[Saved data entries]
_____

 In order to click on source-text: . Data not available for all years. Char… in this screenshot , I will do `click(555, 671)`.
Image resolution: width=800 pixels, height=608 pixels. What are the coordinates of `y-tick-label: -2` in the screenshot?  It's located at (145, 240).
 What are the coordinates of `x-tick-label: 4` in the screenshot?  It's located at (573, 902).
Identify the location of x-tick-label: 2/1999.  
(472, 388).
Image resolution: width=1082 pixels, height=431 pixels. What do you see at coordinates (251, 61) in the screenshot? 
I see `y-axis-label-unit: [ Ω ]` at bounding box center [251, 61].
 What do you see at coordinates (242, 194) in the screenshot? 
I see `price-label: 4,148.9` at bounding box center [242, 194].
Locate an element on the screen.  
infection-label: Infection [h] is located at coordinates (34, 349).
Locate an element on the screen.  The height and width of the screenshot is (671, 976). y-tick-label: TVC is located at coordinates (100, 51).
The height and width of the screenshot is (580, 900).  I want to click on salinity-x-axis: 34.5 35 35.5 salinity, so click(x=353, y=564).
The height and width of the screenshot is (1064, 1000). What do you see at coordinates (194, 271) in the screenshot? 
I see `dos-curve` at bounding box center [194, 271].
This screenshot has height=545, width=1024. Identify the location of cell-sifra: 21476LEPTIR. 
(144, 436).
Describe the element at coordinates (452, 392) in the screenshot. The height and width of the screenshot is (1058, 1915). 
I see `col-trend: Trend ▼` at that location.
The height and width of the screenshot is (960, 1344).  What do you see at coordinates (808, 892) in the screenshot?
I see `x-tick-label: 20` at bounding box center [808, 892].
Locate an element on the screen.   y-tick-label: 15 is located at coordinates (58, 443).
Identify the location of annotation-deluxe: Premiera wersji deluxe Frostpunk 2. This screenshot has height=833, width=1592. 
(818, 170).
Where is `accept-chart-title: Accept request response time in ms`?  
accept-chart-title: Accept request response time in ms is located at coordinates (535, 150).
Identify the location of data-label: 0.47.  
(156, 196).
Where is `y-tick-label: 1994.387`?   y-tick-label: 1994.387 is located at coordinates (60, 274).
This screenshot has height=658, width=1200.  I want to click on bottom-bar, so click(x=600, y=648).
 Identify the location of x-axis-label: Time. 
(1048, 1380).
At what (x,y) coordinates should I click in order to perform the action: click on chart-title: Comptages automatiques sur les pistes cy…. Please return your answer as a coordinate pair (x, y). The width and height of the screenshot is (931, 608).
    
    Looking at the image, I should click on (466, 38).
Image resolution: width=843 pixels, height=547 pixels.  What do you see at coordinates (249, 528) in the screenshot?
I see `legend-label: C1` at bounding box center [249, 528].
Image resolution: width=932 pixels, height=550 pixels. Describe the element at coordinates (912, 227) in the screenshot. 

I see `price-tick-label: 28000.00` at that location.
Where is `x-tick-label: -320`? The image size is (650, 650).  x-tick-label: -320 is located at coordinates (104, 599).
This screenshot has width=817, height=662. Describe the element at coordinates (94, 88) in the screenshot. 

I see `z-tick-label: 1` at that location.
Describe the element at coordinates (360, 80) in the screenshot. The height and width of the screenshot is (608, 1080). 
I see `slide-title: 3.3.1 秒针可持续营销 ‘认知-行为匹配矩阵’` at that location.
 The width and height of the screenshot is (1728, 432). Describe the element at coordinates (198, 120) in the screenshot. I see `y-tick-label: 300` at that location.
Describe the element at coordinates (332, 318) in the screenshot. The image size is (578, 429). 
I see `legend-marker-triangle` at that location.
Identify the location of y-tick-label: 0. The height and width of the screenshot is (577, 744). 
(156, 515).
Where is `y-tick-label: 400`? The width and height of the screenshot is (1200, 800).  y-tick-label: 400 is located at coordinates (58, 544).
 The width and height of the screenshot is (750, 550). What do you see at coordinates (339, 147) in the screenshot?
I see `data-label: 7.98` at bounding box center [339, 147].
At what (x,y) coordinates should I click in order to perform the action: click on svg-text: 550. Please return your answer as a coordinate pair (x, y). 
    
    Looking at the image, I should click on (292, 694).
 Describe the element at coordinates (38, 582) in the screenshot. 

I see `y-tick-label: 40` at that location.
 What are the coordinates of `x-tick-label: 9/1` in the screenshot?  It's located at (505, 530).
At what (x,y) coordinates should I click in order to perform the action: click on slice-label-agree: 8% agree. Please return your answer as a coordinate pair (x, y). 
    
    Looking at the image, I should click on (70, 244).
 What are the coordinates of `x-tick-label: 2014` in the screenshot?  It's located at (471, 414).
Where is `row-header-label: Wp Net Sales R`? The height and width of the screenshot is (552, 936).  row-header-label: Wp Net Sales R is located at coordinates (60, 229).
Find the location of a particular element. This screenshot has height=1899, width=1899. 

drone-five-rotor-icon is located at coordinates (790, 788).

_____

> _Task requirements_: Rewrite all of the lines above, swapping each occurrence of "Identify the location of" for "Find the position of" and leaving everything else unchanged.

> _Reply to the task_:
 In order to click on source-text: . Data not available for all years. Char… in this screenshot , I will do `click(555, 671)`.
Image resolution: width=800 pixels, height=608 pixels. What are the coordinates of `y-tick-label: -2` in the screenshot?  It's located at (145, 240).
 What are the coordinates of `x-tick-label: 4` in the screenshot?  It's located at (573, 902).
Find the position of x-tick-label: 2/1999.  
(472, 388).
Image resolution: width=1082 pixels, height=431 pixels. What do you see at coordinates (251, 61) in the screenshot? 
I see `y-axis-label-unit: [ Ω ]` at bounding box center [251, 61].
 What do you see at coordinates (242, 194) in the screenshot? 
I see `price-label: 4,148.9` at bounding box center [242, 194].
Locate an element on the screen.  
infection-label: Infection [h] is located at coordinates (34, 349).
Locate an element on the screen.  The height and width of the screenshot is (671, 976). y-tick-label: TVC is located at coordinates (100, 51).
The height and width of the screenshot is (580, 900).  I want to click on salinity-x-axis: 34.5 35 35.5 salinity, so click(x=353, y=564).
The height and width of the screenshot is (1064, 1000). What do you see at coordinates (194, 271) in the screenshot? 
I see `dos-curve` at bounding box center [194, 271].
This screenshot has height=545, width=1024. Find the position of cell-sifra: 21476LEPTIR. 
(144, 436).
Describe the element at coordinates (452, 392) in the screenshot. The height and width of the screenshot is (1058, 1915). 
I see `col-trend: Trend ▼` at that location.
The height and width of the screenshot is (960, 1344).  What do you see at coordinates (808, 892) in the screenshot?
I see `x-tick-label: 20` at bounding box center [808, 892].
Locate an element on the screen.   y-tick-label: 15 is located at coordinates (58, 443).
Find the position of annotation-deluxe: Premiera wersji deluxe Frostpunk 2. This screenshot has height=833, width=1592. 
(818, 170).
Where is `accept-chart-title: Accept request response time in ms`?  
accept-chart-title: Accept request response time in ms is located at coordinates (535, 150).
Find the position of data-label: 0.47.  
(156, 196).
Where is `y-tick-label: 1994.387`?   y-tick-label: 1994.387 is located at coordinates (60, 274).
This screenshot has height=658, width=1200.  I want to click on bottom-bar, so click(x=600, y=648).
 Find the position of x-axis-label: Time. 
(1048, 1380).
At what (x,y) coordinates should I click in order to perform the action: click on chart-title: Comptages automatiques sur les pistes cy…. Please return your answer as a coordinate pair (x, y). The width and height of the screenshot is (931, 608).
    
    Looking at the image, I should click on (466, 38).
Image resolution: width=843 pixels, height=547 pixels.  What do you see at coordinates (249, 528) in the screenshot?
I see `legend-label: C1` at bounding box center [249, 528].
Image resolution: width=932 pixels, height=550 pixels. Describe the element at coordinates (912, 227) in the screenshot. 

I see `price-tick-label: 28000.00` at that location.
Where is `x-tick-label: -320`? The image size is (650, 650).  x-tick-label: -320 is located at coordinates (104, 599).
This screenshot has width=817, height=662. Describe the element at coordinates (94, 88) in the screenshot. 

I see `z-tick-label: 1` at that location.
Describe the element at coordinates (360, 80) in the screenshot. The height and width of the screenshot is (608, 1080). 
I see `slide-title: 3.3.1 秒针可持续营销 ‘认知-行为匹配矩阵’` at that location.
 The width and height of the screenshot is (1728, 432). Describe the element at coordinates (198, 120) in the screenshot. I see `y-tick-label: 300` at that location.
Describe the element at coordinates (332, 318) in the screenshot. The image size is (578, 429). 
I see `legend-marker-triangle` at that location.
Find the position of y-tick-label: 0. The height and width of the screenshot is (577, 744). 
(156, 515).
Where is `y-tick-label: 400`? The width and height of the screenshot is (1200, 800).  y-tick-label: 400 is located at coordinates (58, 544).
 The width and height of the screenshot is (750, 550). What do you see at coordinates (339, 147) in the screenshot?
I see `data-label: 7.98` at bounding box center [339, 147].
At what (x,y) coordinates should I click in order to perform the action: click on svg-text: 550. Please return your answer as a coordinate pair (x, y). 
    
    Looking at the image, I should click on (292, 694).
 Describe the element at coordinates (38, 582) in the screenshot. 

I see `y-tick-label: 40` at that location.
 What are the coordinates of `x-tick-label: 9/1` in the screenshot?  It's located at (505, 530).
At what (x,y) coordinates should I click in order to perform the action: click on slice-label-agree: 8% agree. Please return your answer as a coordinate pair (x, y). 
    
    Looking at the image, I should click on (70, 244).
 What are the coordinates of `x-tick-label: 2014` in the screenshot?  It's located at (471, 414).
Where is `row-header-label: Wp Net Sales R`? The height and width of the screenshot is (552, 936).  row-header-label: Wp Net Sales R is located at coordinates (60, 229).
Find the location of a particular element. This screenshot has height=1899, width=1899. 

drone-five-rotor-icon is located at coordinates (790, 788).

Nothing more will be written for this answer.